He cites the example of a CNN reporter in Belgrade who “astounded one of his English colleagues after NATO had bombed a narrow road bridge in the Yugoslav village of Varvarin, killing dozens of civilians, many of whom fell to their death in the River Morava. ‘That'll teach them not to stand on bridges,' he roared.”

Fisk notes, “This was not the kind of language he used on air, of course, where CNN's report on the bridge killings was accompanied by the remark that there had been civilian casualties ‘according to the Serb authorities'—all this when CNN's own crew had been there and filmed the decapitated corpse of the local priest.”

The Independent correspondent goes on to suggest that the collaboration of major media outlets with the NATO military campaign went beyond dishonest and unethical journalistic practices. At the end of the article he suggests that CNN and the network's Larry King Live show may have been complicit in an attempt to assassinate Serbian Information Minister Aleksander Vucic.

Fisk writes: “Two days before NATO bombed the Serb Television headquarters in Belgrade, CNN received a tip from its Atlanta headquarters that the building was to be destroyed. They were told to remove their facilities from the premises at once, which they did.

“A day later, Serbian Information Minister Aleksander Vucic received a faxed invitation from the Larry King Live show in the US to appear on CNN. They wanted him on air at 2:30 in the morning of 23 April and asked him to arrive at Serb Television half an hour early for make-up.

“Vucic was late—which was just as well for him since NATO missiles slammed into the building at six minutes past two. The first one exploded in the make-up room where the young Serb assistant was burned to death. CNN calls this all a coincidence, saying that the Larry King show, put out by the entertainment division, did not know of the news department's instruction to its men to leave the Belgrade building.”

The World Socialist Web Site has sought to obtain a response from the Larry King Live program in Washington and CNN headquarters in Atlanta, Georgia to the description of events provided by Fisk. The publicist for Larry King Live and the press spokesperson for CNN News have failed to return repeated calls.

Meanwhile, Fisk has come under attack from sections of the British media.
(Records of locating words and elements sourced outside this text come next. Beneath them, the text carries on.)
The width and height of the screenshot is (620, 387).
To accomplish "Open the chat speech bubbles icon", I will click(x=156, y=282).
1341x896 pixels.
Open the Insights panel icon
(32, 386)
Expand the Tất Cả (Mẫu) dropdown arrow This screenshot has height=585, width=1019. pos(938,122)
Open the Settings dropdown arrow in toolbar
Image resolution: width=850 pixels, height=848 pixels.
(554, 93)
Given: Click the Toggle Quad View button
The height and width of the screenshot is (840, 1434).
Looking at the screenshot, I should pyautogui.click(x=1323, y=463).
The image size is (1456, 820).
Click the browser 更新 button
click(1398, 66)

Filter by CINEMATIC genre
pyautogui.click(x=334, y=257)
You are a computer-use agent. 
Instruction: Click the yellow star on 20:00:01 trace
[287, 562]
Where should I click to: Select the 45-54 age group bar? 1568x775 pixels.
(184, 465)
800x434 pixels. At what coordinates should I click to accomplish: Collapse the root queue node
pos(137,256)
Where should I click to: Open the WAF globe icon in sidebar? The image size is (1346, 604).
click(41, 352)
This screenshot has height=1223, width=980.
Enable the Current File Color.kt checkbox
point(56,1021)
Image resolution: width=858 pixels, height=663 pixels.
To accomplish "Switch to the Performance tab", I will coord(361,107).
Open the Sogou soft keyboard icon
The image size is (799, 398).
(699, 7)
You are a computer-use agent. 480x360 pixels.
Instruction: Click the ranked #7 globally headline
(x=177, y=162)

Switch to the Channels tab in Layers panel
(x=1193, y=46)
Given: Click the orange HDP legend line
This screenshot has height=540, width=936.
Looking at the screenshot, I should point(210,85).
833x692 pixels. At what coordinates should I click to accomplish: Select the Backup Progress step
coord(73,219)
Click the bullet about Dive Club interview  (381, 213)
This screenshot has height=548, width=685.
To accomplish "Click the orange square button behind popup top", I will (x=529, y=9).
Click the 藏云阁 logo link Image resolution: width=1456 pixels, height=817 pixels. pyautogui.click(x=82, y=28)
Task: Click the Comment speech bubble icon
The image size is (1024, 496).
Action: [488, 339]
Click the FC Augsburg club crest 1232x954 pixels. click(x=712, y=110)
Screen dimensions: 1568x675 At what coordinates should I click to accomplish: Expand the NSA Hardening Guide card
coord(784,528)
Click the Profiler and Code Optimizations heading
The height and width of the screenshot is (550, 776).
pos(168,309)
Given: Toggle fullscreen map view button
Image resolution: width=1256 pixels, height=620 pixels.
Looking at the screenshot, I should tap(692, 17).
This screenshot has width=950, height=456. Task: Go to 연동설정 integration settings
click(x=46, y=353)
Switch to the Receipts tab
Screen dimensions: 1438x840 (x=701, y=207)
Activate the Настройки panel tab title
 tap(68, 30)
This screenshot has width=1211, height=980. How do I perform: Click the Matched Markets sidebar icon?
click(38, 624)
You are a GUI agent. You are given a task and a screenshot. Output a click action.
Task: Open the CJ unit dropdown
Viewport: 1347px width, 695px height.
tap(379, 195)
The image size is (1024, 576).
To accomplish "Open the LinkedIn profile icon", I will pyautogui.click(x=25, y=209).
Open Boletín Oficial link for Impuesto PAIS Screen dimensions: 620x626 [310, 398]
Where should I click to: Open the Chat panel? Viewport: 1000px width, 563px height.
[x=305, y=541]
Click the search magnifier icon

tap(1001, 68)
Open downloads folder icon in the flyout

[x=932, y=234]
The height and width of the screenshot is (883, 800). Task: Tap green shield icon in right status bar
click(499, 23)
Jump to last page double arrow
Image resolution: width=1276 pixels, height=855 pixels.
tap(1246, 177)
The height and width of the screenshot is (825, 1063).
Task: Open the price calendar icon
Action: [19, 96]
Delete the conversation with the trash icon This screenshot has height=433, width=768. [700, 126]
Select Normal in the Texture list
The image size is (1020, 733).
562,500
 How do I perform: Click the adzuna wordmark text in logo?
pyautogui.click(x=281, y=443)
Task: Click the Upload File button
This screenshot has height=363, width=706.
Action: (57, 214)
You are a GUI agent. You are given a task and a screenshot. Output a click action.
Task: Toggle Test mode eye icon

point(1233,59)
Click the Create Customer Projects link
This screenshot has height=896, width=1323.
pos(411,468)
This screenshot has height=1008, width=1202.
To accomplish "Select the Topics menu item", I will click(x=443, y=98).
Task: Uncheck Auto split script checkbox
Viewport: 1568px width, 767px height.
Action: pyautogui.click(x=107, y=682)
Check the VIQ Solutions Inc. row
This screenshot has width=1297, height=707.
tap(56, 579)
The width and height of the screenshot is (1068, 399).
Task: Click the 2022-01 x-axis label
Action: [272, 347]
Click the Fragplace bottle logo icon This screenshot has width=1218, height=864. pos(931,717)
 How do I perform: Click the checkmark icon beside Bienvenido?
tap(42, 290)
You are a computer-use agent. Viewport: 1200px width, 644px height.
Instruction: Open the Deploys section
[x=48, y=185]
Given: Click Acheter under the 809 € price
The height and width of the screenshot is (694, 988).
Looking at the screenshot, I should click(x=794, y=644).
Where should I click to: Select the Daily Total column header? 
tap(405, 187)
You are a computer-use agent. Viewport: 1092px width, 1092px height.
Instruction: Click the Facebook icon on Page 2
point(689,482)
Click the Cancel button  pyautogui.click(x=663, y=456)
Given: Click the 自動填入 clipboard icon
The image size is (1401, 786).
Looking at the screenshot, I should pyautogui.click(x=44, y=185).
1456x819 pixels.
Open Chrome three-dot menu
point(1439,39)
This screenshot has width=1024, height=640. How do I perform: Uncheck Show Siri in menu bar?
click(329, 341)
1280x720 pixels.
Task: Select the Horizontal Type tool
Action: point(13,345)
On July 4 Henry Porter of the Observer, one of the newspapers most fervent in its support of NATO's war, published a reply to Fisk's piece, all but accusing the Independent reporter of being a stooge of Yugoslav President Milosevic. Porter asserts that Fisk “was undeniably aided by the Serb authorities” and filed reports on the war “refracted through the lens of Serbian interest.”

Porter grants there was “almost universal concern among editors and reporters about the level of accuracy of NATO briefings” and admits there is good reason to conclude that “the alliance was bent on an almost racist crusade against the Serbs”. This, however, does not prevent him from indulging in a bit of anti-Serb racism of his own, noting that Fisk was given the sobriquet “Fiscovic” by some of his colleagues.

Porter is outraged that Fisk appears to believe “NATO is motivated by congenital imperialist tendencies,” but even more intolerable is Fisk's decision to bring a dispute within the media to the attention of the public.

The attack on Fisk indicates that his exposure of the deplorable performance of the press corp has hit a raw nerve, and, in particular, his revelations concerning CNN's role in the bombing of the Serb TV center have provoked considerable concern in high places.